START Text for analysis

Distinguishing Effective Evidence-Based Programs from Everything Else

The most recent issue (September 2014) is linked here.

All previous issues are linked here.

Who it’s for:  Policy officials, practitioners, researchers, and others interested in evidence-based policy.

What it is:  A periodic newsletter, summarizing key findings from rigorous evaluations – especially well-conducted randomized controlled trials (RCTs) – across all areas of social policy.

Well-conducted RCTs, where feasible, are regarded as the strongest method of evaluating program effectiveness, per evidence standards articulated by the National Academies,1 Congressional Budget Office,2 Institute of Education Sciences,3 U.S. Preventive Services Task Force,4 Food and Drug Administration,5 and other respected scientific bodies. Such studies have shown that many programs thought to be effective, based on expert opinion or preliminary evidence, actually are not. But they have also identified a few programs that are highly effective, producing meaningful gains against educational failure, poverty, crime, and other social problems.

In order to find instances of effectiveness, the Coalition systematically monitors the literature to identify all new RCTs – and other rigorous nonrandomized evaluations – published or posted on-line across all areas of social policy. Our RIGOROUS EVIDENCE newsletter includes (i) summaries of the few findings identified by our expert panel as meeting the highest (Congressional “Top Tier” or near Top Tier) evidence standards; as well as (ii) our staff-level summaries5 of promising findings that are not yet ready for Top Tier consideration (e.g., due to only short-term follow-up). We believe the latter findings – promising but not conclusive – are valuable for identifying those programs that merit testing in more definitive RCTs, so as to expand the number of programs proven to address important social problems.

What makes RIGOROUS EVIDENCE unique:

  • Its primary focus on well-conducted RCTs as the most reliable measure of program effectiveness. It recognizes that many RCTs fall short of “well-conducted,” containing flaws in design or implementation that weaken confidence in their findings, and notes any such limitations. It also reports noteworthy findings from high-quality nonrandomized studies (e.g., well-matched comparison-group studies showing particularly large effects).
  • Its wide scope (all areas of social policy) combined with sharp focus on findings that are of policy importance – because, for instance, they show or suggest that a program has a sizable effect on an important outcome (such as criminal arrests, employment/earnings, child abuse, high school graduation, teen pregnancy).

END Text for analysis

## Activity 1
According to the text on evidence-based programs, what is the date of the most recent newsletter issue?
## Activity 2
Continue the text on evidence-based programs, starting after its last bullet point.
The records below the text come from a separate source.

START Information

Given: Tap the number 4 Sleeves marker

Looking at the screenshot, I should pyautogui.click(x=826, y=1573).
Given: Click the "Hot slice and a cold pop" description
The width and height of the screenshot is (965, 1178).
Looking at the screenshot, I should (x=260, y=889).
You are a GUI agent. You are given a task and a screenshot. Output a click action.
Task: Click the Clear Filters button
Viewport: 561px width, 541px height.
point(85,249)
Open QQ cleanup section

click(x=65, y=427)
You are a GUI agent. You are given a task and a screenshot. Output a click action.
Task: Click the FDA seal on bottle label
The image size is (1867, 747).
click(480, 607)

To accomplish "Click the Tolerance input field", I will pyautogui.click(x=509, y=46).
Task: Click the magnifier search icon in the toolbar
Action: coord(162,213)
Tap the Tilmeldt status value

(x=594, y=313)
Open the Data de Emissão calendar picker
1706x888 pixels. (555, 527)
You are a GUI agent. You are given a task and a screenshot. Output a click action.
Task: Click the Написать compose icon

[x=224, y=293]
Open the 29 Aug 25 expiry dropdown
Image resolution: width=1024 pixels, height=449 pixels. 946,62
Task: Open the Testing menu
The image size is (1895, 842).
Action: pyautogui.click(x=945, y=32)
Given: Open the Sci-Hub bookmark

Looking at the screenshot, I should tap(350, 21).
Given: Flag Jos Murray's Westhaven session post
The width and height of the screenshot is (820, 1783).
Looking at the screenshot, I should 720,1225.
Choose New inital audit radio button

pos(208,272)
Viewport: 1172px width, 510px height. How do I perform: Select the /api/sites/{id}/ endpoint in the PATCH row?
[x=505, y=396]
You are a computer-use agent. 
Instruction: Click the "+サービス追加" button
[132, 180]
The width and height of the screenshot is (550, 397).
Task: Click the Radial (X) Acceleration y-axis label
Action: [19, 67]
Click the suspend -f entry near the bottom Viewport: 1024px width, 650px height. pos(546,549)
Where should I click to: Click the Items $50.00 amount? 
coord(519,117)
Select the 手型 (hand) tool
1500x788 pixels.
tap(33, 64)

END Information

## Answer box 1
September 2014.

## Answer box 2
  • Its source – the nonprofit, nonpartisan Coalition for Evidence-Based Policy. The Coalition is a recognized leader in the evidence-based reform movement, as found in a recent independent assessment. The Coalition has no affiliation with any programs, enabling it to serve as an impartial, expert resource on rigorous evidence.

We welcome suggestions of studies to include in the newsletter:

Please contact Coalition Vice President David Anderson by email or by phone at 202-239-1248. We will fulfill any request for a review of an RCT, and provide informal comments to the requester. Whether we summarize it for RIGOROUS EVIDENCE is a judgment based on various factors.

If you wish to receive the RIGOROUS EVIDENCE newsletter by email, please email us with the word “subscribe” in the subject line.

1“Preventing Mental, Emotional, and Behavioral Disorders Among Young People:  Progress and Possibilities,” National Academies Press, 2009, recommendation 12-4, p. 371, linked here.

2 “CBO’s Use of Evidence in Analysis of Budget and Economic Policies,” Jeffrey R. Kling, Associate Director for Economic Analysis, November 3, 2011, page 31, linked here.

3 U.S. Department of Education, “Scientifically-Based Evaluation Methods: Notice of Final Priority,” Federal Register, vol. 70, no. 15, January 25, 2005, pp. 3586-3589, linked here.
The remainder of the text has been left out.